Authors: Sarah Bakewell
Only a person who has lived through a time that threatens his life and that valuable substance, his individual freedom, with war, power, and tyrannical ideologies—only he knows how much courage, how much honesty and determination are needed to maintain the inner self in such a time of herd insanity.
He would have agreed with Leonard Woolf, when Woolf said that Montaigne’s vision of interlinked I’s was the essence of civilization. It was the basis on which a future could be built once the terror had passed and the war was over—though Zweig could not wait that long.
Does Montaigne’s vision of private integrity and political hope have the same moral authority today? Some certainly think so. Books have been written promoting Montaigne as a hero for the twenty-first century; French journalist Joseph Macé-Scaron specifically argues that Montaigne should be adopted as an antidote to the new wars of religion.
Others might feel that the last thing needed today is someone who encourages us to relax and withdraw into our private realms. People spend enough time in isolation as it is, at the expense of civil responsibilities.
Those who take Montaigne as a hero, or as a supportive companion, would argue that he did not advocate a “do-as-thou-wilt” approach to social duty. Instead, he thought that the solution to a world out of joint was for each person to get themselves back in joint: to learn “how to live,” beginning with the art of keeping your feet on the ground. You can indeed find a message of inactivity, laziness, and disengagement in Montaigne, and probably also a justification for doing nothing when tyranny takes over, rather than resisting it. But many passages in the
Essays
seem rather to suggest that you should engage with the future; specifically, you should not turn your back on the real historical world in order to dream of paradise and religious transcendence. Montaigne provides all the encouragement anyone could need to respect others, to refrain from murder on the pretense
of pleasing God, and to resist the urge that periodically makes humans destroy everything around them and “set back life to its beginnings.” As Flaubert told his friends, “Read Montaigne … He will calm you.”
But, as he also added: “Read him in order to live.”
T
HROUGH THE
1570s, with their alternating episodes of peace and war, Montaigne got on with life, and with his book. He spent much of the decade writing and tinkering with his first crop of essays, then published them in 1580 at the press of local Bordeaux publisher Simon Millanges.
Millanges was an interesting choice. He had only been established in the city for a few years—for about as long as Montaigne had been writing. Montaigne would have had little difficulty finding a Parisian publisher; he had dealt with them before, and the value of a work like the
Essays
would not have escaped them. Even in its first edition, it was unique, yet it slotted neatly into the established marketing genres of classical miscellanies and commonplace books. It had that perfect commercial combination: startling originality and easy classification. Yet Montaigne insisted on staying with a local man, either because of a personal connection or as a matter of Gascon principle.

# LISTING:

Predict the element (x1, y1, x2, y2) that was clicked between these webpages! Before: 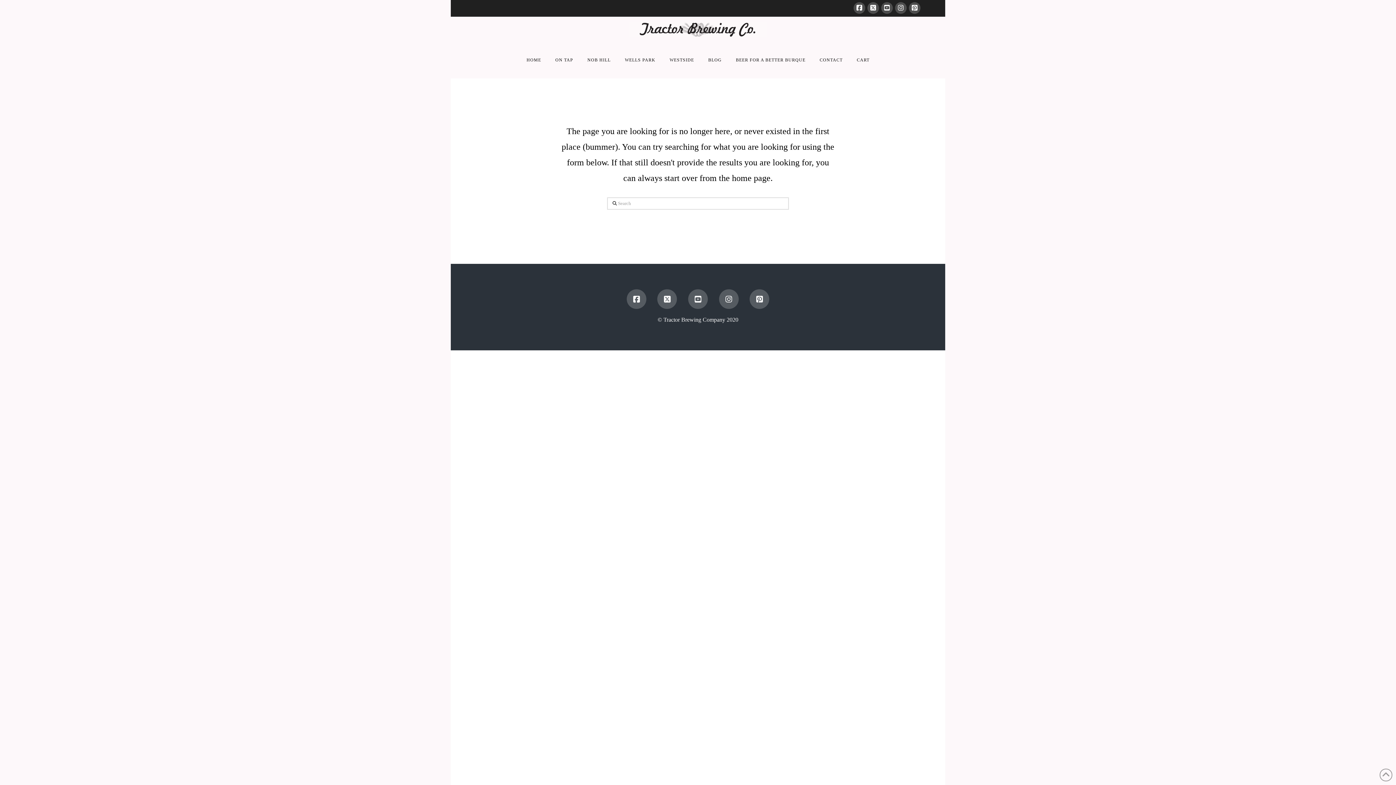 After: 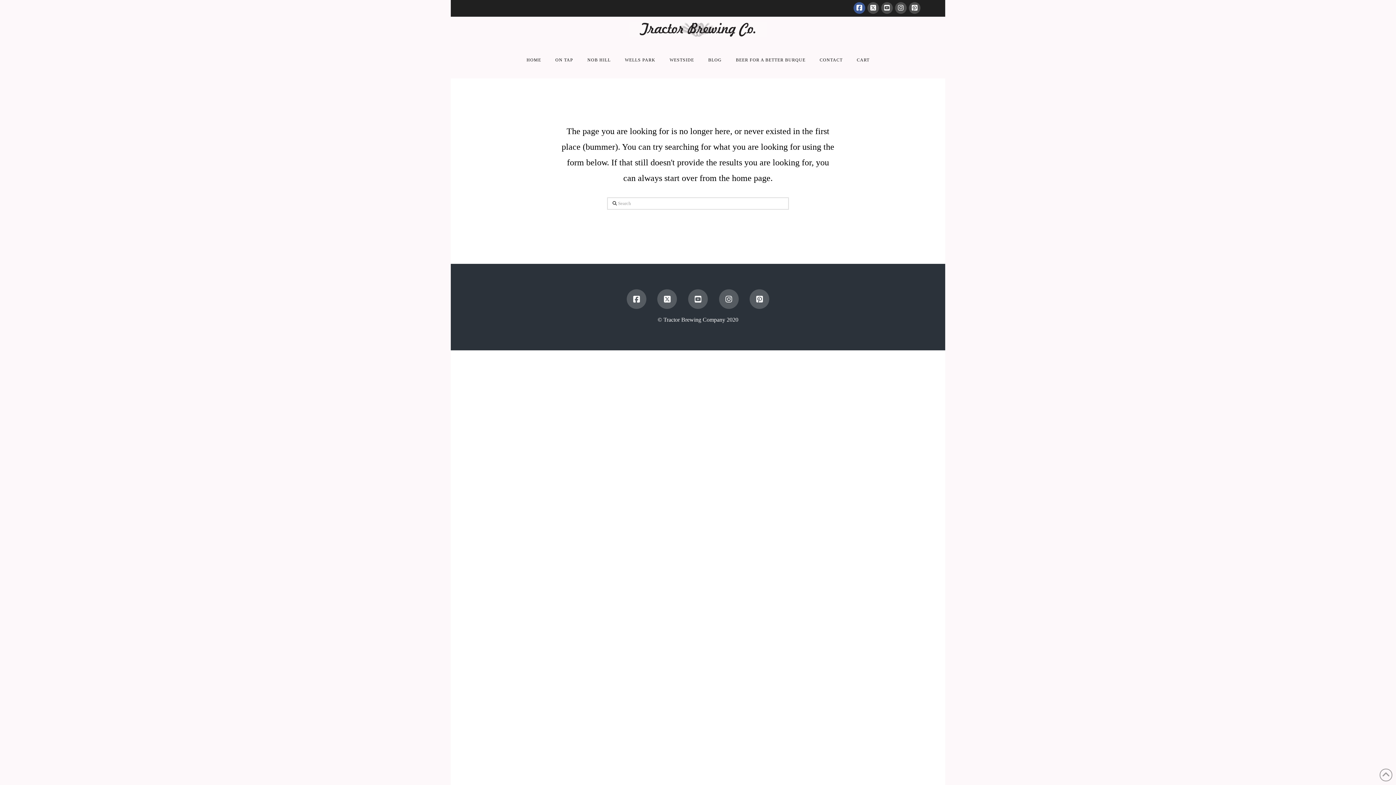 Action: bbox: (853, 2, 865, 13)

--

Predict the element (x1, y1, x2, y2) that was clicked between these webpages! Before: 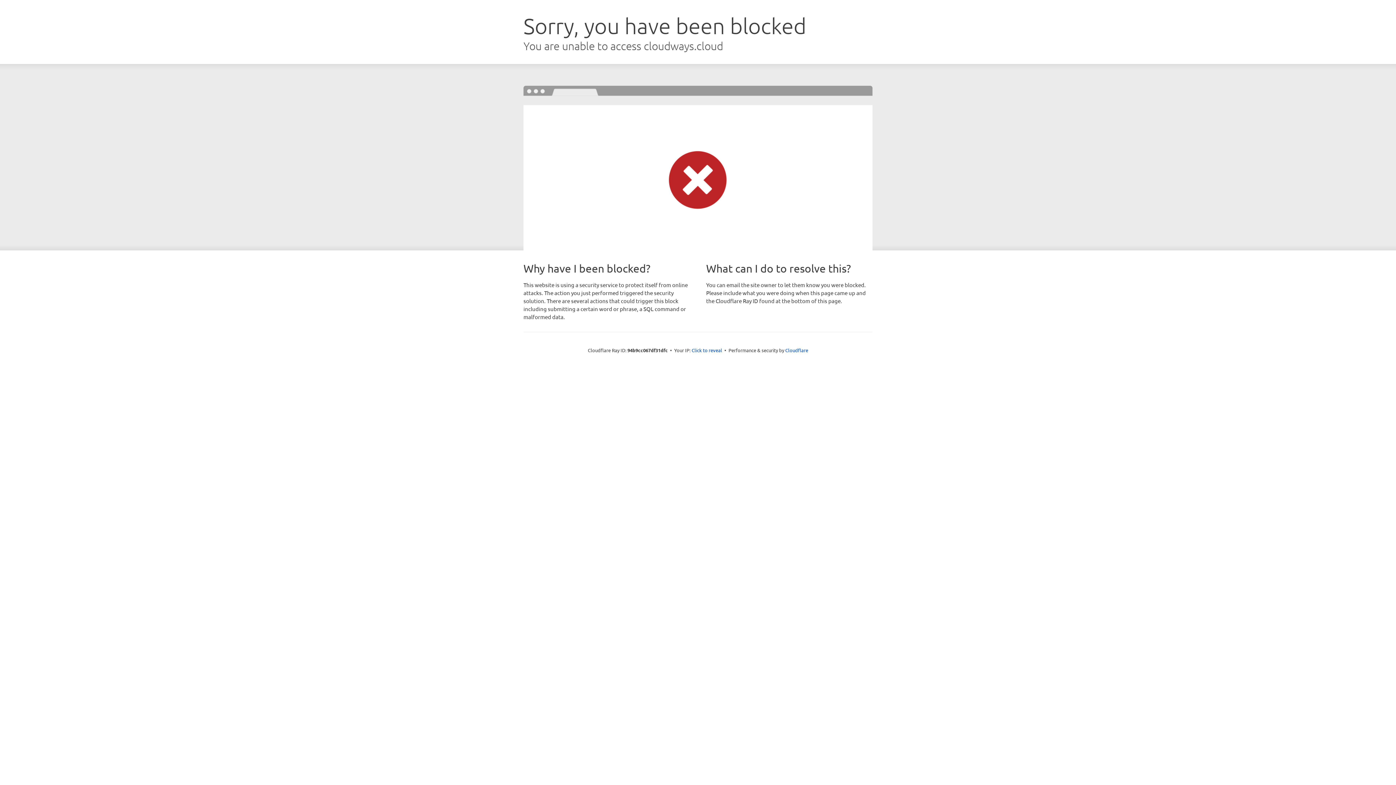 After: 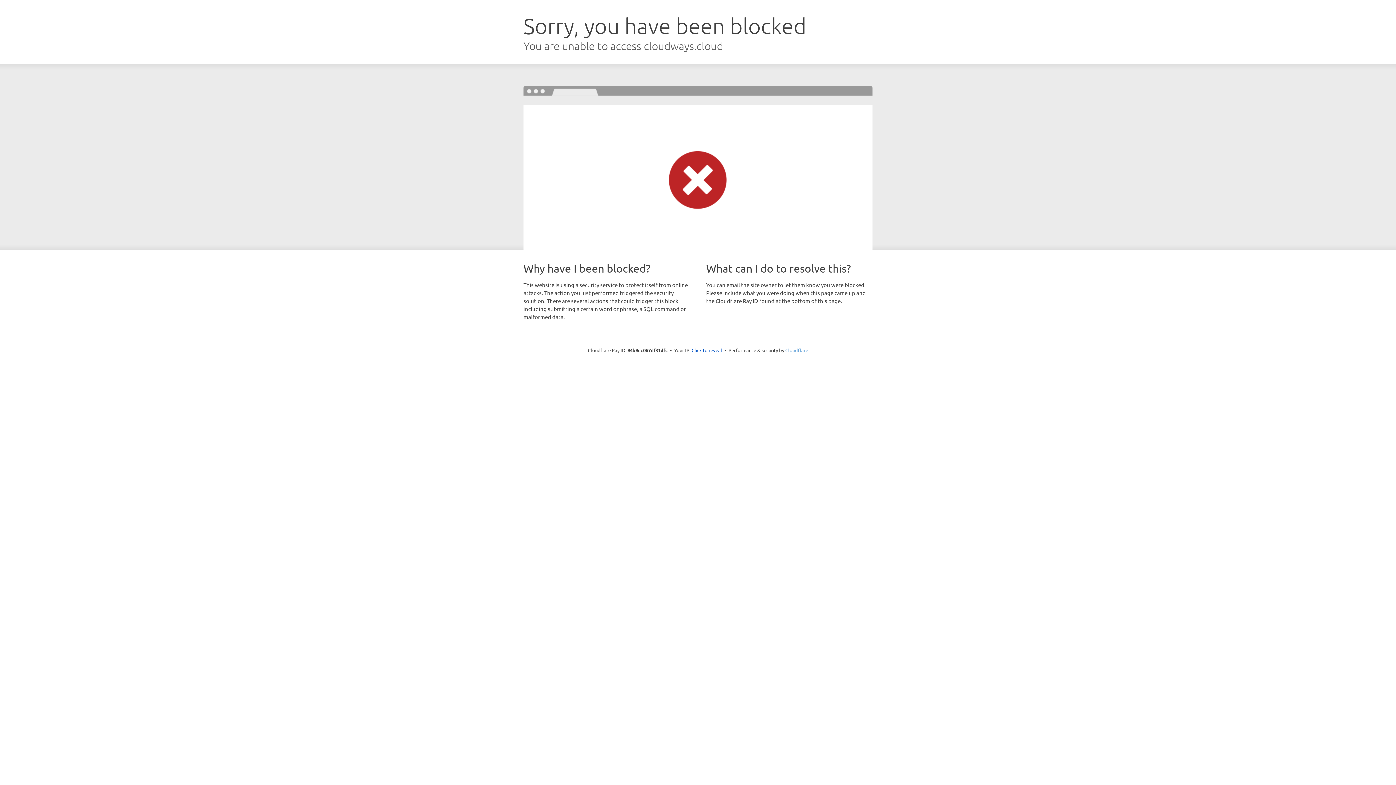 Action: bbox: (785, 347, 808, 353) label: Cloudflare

--

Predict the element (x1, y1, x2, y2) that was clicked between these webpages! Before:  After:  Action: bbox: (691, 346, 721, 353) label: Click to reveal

# WHAT YOU HAVE TO DO:
Please copy the Montaigne text above, starting at "He would have" and ending at "of civil responsibilities.", with "vision" swapped for "outlook".

# OUTPUT OF THE EXERCISE:
He would have agreed with Leonard Woolf, when Woolf said that Montaigne’s outlook of interlinked I’s was the essence of civilization. It was the basis on which a future could be built once the terror had passed and the war was over—though Zweig could not wait that long.
Does Montaigne’s outlook of private integrity and political hope have the same moral authority today? Some certainly think so. Books have been written promoting Montaigne as a hero for the twenty-first century; French journalist Joseph Macé-Scaron specifically argues that Montaigne should be adopted as an antidote to the new wars of religion.
Others might feel that the last thing needed today is someone who encourages us to relax and withdraw into our private realms. People spend enough time in isolation as it is, at the expense of civil responsibilities.